Перед моими глазами тут же промчались 14 смертей за десять дней в начале моей практики. Потом я работала в онкологическом центре, затем в хосписе. Господи, они, наверное, печатали мое имя много раз за эти годы. В моей голове никогда не возникало идеи, что так можно следить за медицинской карьерой, ведь это случилось за много лет до знаменитого дела серийного убийцы — врача Гарольда Шипмана[33].
— Приносим извинения за ожидание, — продолжила она, — но нам нужно было проверить правила, ведь ранее никогда не возникала ситуация, что смерть регистрируется тем же человеком, что подписал сертификат. Но это не запрещено.
Она выдала мне официальную копию сертификата о смерти Боба и форму, которая позволяла предать тело кремации или захоронению.
Проводы были скромными: Марион, менеджер хосписа и я как представитель кота собрались на кладбище. Там к нам присоединились дальний брат Боба и бывший коллега по железной дороге, который узнал о его смерти из газеты. Мы стояли в часовне кладбища, и ее служитель, не зная ни Боба, ни скорбящих, пытался утешить нас, затем мы смотрели, как гроб с Бобом опускается в землю.
Когда мы отошли от могилы, бывший коллега Боба сказал:
— Я не знал, что у Боба есть дочь.
Я объяснила, что не дочь, а друг.
— Я рад, что у него были друзья, — ответил он. — Он был одиночкой. Держался стороной. Это ответственная работа — быть одиноким. Мыслитель. Педантично хранил записи, всегда красиво написанные от руки. Он был прекрасным писателем.
И добавил:
— И такие интересные обороты. Он говорил, как старая книга. Старомодный. Я любил его длинные слова...

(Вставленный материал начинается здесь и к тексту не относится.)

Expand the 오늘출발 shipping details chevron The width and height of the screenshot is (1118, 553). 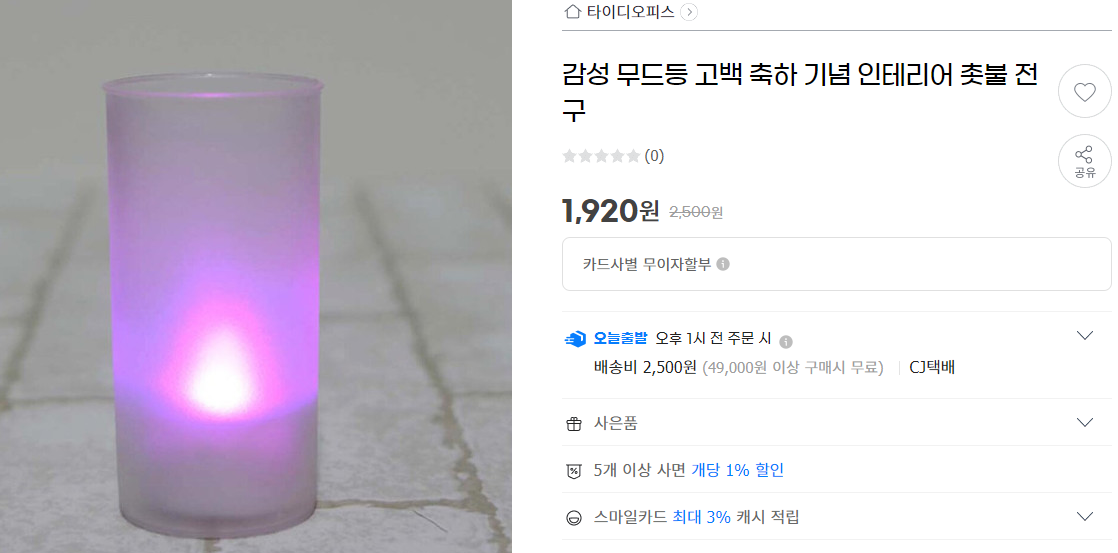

Он приподнял шляпу и удалился, оставив меня размышлять над жизнью Боба, теперь ужатой до блокнота с прозаическими фразами на поэтическом языке, написанными тщательным каллиграфическим подчерком.

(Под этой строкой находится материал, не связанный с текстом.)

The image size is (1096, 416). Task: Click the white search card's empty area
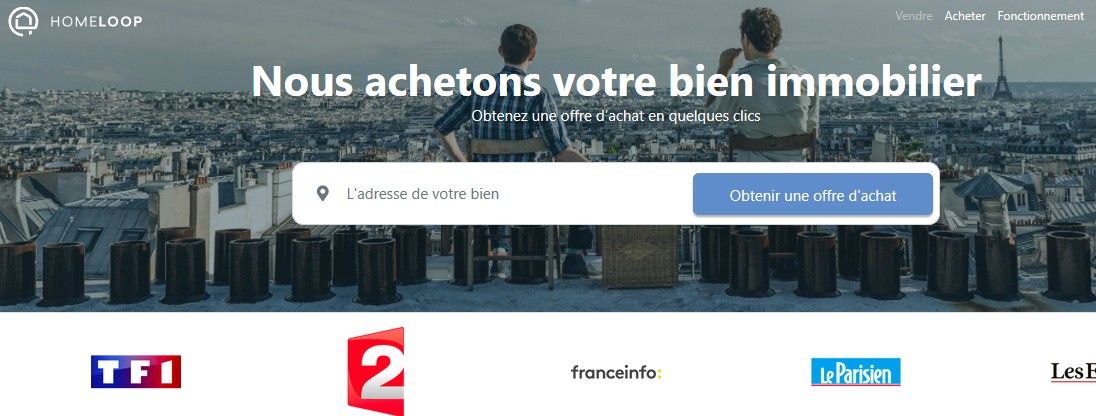pos(594,194)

А потом я пошла кормить кота.
Исследование тела после смерти может помочь установить ее причины. Чаще всего это относится к внезапной смерти, что редко случается в сфере паллиативной помощи. Тем не менее, несмотря на очевидность угасания пациента, после могут остаться вопросы, на которые даст ответы вскрытие.
Конечно, для самого пациента никакой пользы от посмертных ответов нет, и это вызывает вопрос — какой в этом смысл? Думаю, что ответ — во взаимозависимости, дающей пользу этих слишком запоздалых ответов другим людям. Это и более глубокое понимание того, как болезнь повлияла на человека по мере приближения к смерти. Ответ на вопрос о влиянии такого лечения, как хирургическая операция или лучевая терапия. Это новые открытия причин симптоматики, которые было сложно выявить при жизни. Это не праздное любопытство: вскрытие предлагает ответы, которые могут стать полезными для будущих пациентов, помочь исследованиям и успокоить скорбящих. Но если мы боимся обсуждать смерть, как можем просить разрешения на окончательное исследование мертвого тела и болезни, которая привела к смерти?

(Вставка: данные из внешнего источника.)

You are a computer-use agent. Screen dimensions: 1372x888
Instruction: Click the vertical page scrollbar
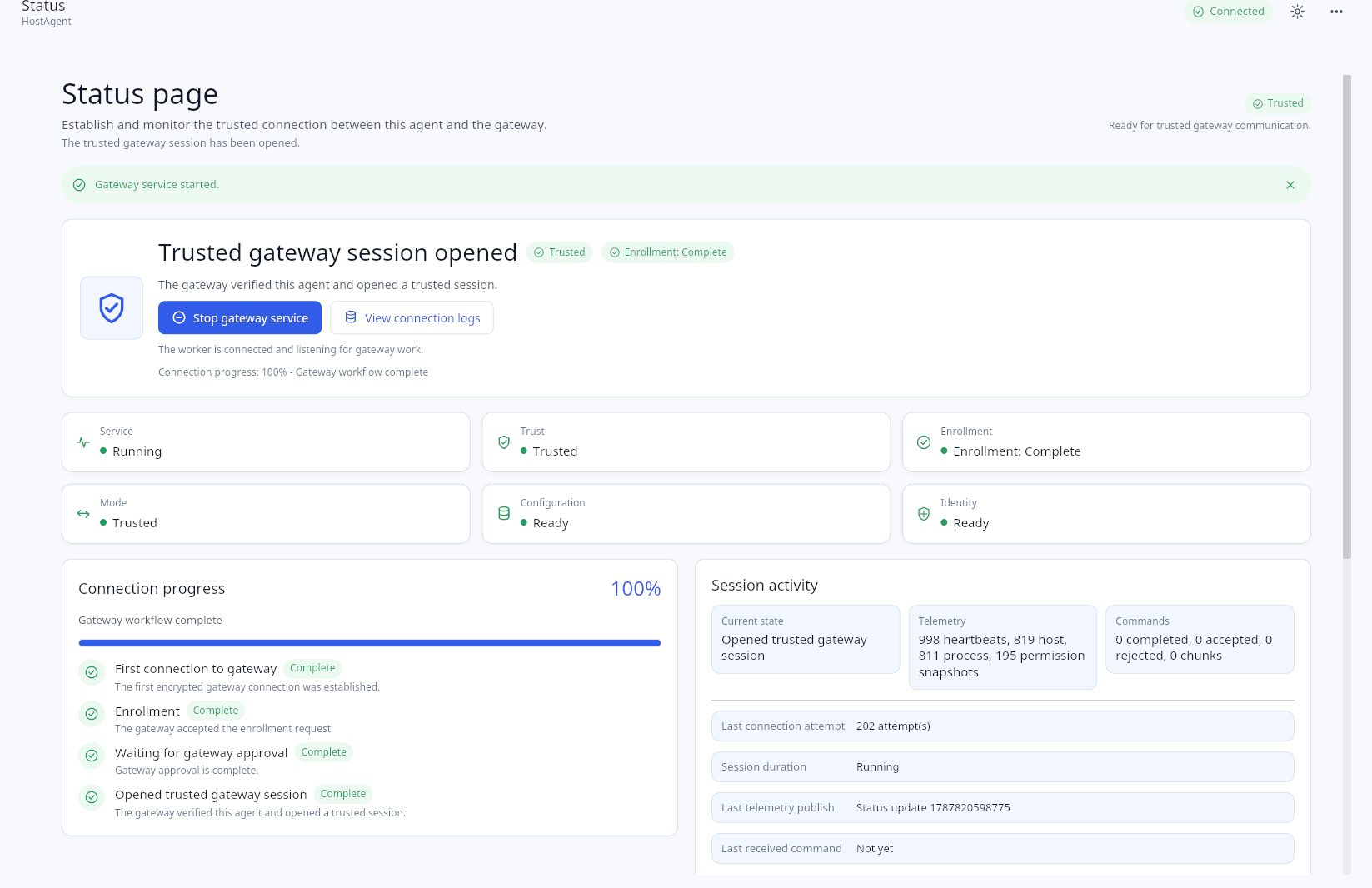click(1347, 317)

И кроме всего прочего, какого цвета рак?
Мойра в бешенстве. Она краснеет и сжимает кулаки. Смотрит на меня, пока мы сидим в комнате для персонала в хосписе, и практически проливает свой кофе, когда резко вскакивает и кричит мне в лицо.
— Как вы можете? Нет, правда, как вы можете? Она что, недостаточно страдала? Я не могу поверить, что вы хотите сделать эту... эту... ужасную вещь!
Она начинает плакать, внезапно садится и нащупывает в кармане медсестринской формы платок. Остальные члены команды смотрят в пол, обходят взглядом сестру, смотрят на меня, потом на Мойру, снова на меня, пытаясь понять, чем все это закончится.
— Мойра, скажите, почему вам это кажется настолько ужасным? — спрашиваю я.
Она снова вспыхивает.
— Мы должны были ей помогать. Мы сделали достаточно вреда, не сумев избавить ее от ужасных болей. Но вскрыть ее после того, как она умерла — в чем польза для нее? И еще спросить разрешения у ее семьи. Они расстроятся еще больше после этого. Я просто не ожидала этого от вас. Нет, не ожидала! Я в шоке.
Она замолкает, ее губы дрожат, а глаза снова наполняются слезами.